An NFL GM put a number on how NIL is affecting the draft (College Football NIL)

Everyone knows the professionalization of college football has permanently altered the migration of players from the college game to the NFL, but this week at the NFL combine Kansas City Chiefs general manager Brett Veach put a number on it. 

The number of "top 100" prospects in the draft has been reduced by a quarter. In essence, the entire third round has now been eliminated -- a fourth-rounder five years ago is now a third rounder, a fifth-rounder is now a fourth, and so on.

“When the official decision date for the underclassmen came, I believe we moved over 25 guys off our board that we had Top 75, Top 100,” Veach said. “So it’s really impacts, I think, the draft, and then you’re getting older, older prospects as you go on. I don’t think that’s going to change any time soon and I think that’s something we have to adapt to.”

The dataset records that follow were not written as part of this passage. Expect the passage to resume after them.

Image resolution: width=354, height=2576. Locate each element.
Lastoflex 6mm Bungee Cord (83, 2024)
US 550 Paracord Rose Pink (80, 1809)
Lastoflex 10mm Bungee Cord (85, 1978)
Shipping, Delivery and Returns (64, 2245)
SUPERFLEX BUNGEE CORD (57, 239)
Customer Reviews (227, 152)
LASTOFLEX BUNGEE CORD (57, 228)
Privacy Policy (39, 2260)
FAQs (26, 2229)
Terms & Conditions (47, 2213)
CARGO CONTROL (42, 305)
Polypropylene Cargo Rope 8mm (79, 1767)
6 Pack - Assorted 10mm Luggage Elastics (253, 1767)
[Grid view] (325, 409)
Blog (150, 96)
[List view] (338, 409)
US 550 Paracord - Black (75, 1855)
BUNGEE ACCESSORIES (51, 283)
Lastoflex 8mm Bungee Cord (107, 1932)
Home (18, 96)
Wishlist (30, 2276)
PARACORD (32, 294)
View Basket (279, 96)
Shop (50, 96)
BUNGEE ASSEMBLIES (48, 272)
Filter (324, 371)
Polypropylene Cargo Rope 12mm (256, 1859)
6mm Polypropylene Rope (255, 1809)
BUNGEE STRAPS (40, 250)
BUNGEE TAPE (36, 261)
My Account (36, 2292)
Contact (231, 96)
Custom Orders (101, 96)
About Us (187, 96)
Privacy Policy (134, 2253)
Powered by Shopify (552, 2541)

The number of early-entrants was on a steady rise until the advent of NIL, where it's since moved into a steep decline.

NFL Draft Early Entrants by Year
2018: 106
2019: 106
2020: 99
2021: 130
---- NIL rules passed July 1, 2021 -----
2022: 73
2023: 69
2024: 58
2025: 70
2026: 63

If you want to have a laugh, in 2021 The Athletic published a piece essentially asking, "What do we do about all these guys leaving college early who go undrafted?" The incentive structure has completely changed, and so the thinking has gone from Pro careers are short, so I need to get a paycheck while I can to Pro careers are short, so I need to stay in college as long as I can. The old "so and so took a pay cut to go to the NFL" joke is no longer a joke. 

Both sides of the college/NFL divide are asking themselves how to deal with players who have become sleepover guests still hanging around at 4 p.m. the following day: these guys just won't leave.

As Veach explained, the typical Chiefs Day 2 draft pick was a 21-year-old with explosive traits and not a lot of game experience. Now, he's more likely to be a 23-year-old with 40-plus college games and more average physical traits. That's going to affect how rosters are built, in ways both good and bad. 

“Typically, the second and third round would be those guys that maybe they didn’t play a lot, but they were young,” Veach said. “Well, now these guys are just bouncing and getting paid by another school and getting paid and playing. So Round 2, 3, 4, the younger developmental guys who haven’t scratched the surface yet, you’re getting more finished product so that’s challenging, but that’s what we have to adapt to and how we position our board.”